The invention relates to a calender for treating material webs, comprising at least one fixed roller which in operation is fixedly supported in the pressing direction and at least one movable roller which is mounted for free movement in the pressing direction.
Such calenders are fairly well known. In particular, the roller journals are mounted in elongate guides for free movement in the pressing direction, so that they function as movable rollers and are subject to limited movement in these guides.
In this connection, problems arise from the fact that considerable frictional forces can act in these guides even to the extent of a more or less seizing effect. As a result, for example with a vertically extending calender, the expected pressing force in the roller gap of the fixed roller can possibly be too high or too low on one side, according to whether an increase or decrease of the pressing force was executed. This leads to pressing forces deviating from the desired value and/or to inclined press force profiles in the roller gap, the latter occurring since the friction forces are not always equally large in the roller guides.
It has already been attempted many times to moderate the effect of these frictional or seizing phenomena by artificial shaking or moving of the entire roller assembly in order to loosen the frictional forces. Also it has been attempted to provide a remedy in that according to circumstances a greater or smaller additional load is applied by the movable roller until the desired pressing forces are present at the fixed roller.
In this way, it is partially achieved that with approximately constant friction, the actual value of the central line force or the central line force profile in the roller gap on the fixed roller, taken as a measure of the smoothing process, is brought to the desired value. In many cases however it occurred that the friction was increased until the guide seized as a direct result of the mentioned techniques. In every case the line forces in the roller gaps, which are located between the rubbing or seizing roller and the moving roller experiencing the additional loading, are incorrect which leads to a considerable disturbance of the rolling process.

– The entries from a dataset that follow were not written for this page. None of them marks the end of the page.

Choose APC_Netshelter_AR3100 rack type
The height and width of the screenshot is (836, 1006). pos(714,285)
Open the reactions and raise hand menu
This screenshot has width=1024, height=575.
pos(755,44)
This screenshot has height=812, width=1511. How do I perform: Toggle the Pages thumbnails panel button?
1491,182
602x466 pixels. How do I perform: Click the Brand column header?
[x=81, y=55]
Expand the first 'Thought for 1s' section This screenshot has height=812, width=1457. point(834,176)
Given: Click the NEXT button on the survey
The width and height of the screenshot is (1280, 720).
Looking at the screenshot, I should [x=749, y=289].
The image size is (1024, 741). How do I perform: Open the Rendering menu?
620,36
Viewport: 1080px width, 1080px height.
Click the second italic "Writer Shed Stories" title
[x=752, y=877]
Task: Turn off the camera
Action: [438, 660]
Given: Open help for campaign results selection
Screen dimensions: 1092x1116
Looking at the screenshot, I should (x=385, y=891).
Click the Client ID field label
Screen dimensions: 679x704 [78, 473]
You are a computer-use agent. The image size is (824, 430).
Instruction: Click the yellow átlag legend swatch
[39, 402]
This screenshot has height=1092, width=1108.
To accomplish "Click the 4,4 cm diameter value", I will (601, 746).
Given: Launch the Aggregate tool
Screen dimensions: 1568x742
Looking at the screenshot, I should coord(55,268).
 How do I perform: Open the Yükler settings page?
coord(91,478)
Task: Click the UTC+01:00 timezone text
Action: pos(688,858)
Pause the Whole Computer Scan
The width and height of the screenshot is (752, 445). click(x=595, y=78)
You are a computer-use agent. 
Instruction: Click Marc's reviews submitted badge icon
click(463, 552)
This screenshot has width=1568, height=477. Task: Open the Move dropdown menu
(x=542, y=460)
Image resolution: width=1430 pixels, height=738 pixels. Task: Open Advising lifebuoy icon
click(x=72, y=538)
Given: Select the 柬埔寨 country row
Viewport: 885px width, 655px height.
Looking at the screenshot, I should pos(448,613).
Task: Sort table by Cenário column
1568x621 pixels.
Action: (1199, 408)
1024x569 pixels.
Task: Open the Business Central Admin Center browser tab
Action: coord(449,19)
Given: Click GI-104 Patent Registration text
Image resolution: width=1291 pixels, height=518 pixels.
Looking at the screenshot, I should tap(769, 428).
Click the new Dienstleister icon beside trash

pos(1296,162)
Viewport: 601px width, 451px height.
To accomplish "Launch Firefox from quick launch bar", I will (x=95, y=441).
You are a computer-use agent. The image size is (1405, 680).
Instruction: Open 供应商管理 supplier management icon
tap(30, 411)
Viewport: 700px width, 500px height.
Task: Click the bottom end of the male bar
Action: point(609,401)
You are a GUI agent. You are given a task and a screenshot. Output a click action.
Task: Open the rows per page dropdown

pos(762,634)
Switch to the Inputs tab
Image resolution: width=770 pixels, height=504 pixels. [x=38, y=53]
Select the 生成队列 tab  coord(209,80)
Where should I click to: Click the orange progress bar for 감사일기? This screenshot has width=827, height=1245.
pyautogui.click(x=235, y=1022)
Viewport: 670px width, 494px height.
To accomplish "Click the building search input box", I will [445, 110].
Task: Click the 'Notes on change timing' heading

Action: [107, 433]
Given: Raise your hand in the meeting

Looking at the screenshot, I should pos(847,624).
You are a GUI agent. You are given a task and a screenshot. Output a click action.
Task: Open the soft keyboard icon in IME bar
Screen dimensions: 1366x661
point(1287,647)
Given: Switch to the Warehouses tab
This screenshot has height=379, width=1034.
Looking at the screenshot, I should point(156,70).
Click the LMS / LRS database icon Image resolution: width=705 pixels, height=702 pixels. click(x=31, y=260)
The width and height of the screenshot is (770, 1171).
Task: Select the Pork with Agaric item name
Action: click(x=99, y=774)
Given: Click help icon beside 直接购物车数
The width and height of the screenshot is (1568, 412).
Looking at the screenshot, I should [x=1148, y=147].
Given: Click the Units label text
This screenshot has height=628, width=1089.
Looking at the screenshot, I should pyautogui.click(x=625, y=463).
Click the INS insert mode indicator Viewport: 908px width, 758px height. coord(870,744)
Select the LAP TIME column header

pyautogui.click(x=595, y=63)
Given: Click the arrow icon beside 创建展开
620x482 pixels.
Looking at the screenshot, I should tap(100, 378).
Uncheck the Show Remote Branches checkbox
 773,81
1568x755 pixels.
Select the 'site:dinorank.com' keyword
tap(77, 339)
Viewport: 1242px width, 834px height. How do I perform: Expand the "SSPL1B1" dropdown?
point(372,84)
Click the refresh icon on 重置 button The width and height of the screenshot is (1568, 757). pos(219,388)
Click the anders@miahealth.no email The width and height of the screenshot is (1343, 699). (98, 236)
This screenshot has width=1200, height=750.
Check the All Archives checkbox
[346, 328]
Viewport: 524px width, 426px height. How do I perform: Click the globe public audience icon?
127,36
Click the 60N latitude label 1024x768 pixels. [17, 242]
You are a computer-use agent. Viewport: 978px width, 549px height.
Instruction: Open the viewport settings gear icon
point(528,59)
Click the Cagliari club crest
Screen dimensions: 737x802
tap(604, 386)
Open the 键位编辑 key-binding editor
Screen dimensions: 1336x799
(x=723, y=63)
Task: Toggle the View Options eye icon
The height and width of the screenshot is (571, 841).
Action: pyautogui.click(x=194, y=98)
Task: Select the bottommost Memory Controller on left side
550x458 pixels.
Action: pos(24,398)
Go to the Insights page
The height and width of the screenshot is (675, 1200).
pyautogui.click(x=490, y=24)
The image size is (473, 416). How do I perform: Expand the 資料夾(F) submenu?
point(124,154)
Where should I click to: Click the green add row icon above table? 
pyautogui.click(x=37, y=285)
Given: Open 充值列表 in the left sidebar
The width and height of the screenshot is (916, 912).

Therefore, the object of the invention consists in providing a calender in which the mentioned friction and seizing are avoided in a simple and reliable manner, or at least in which their disadvantageous effect can be mitigated without for example having to alter considerably an existing calender.
This object is achieved according to the invention by an arrangement for measuring the pressing forces on the fixed roller 12, an arrangement for adjusting the fixed roller 12 in the pressing direction, an arrangement for comparing the desired value of the pressing force with the actual measured pressing force on the fixed roller, and a control device for controlling the adjusting arrangement according to the comparison between the actual and desired values for achieving the desired pressing forces on the fixed roller in the roller gap. The desired value of the pressing force on the fixed roller is thus derived from the components of the weight forces acting in the pressing direction of the supporting parts movable across the fixed roller in the pressing direction as well as the forces impressed on the displaceable rollers.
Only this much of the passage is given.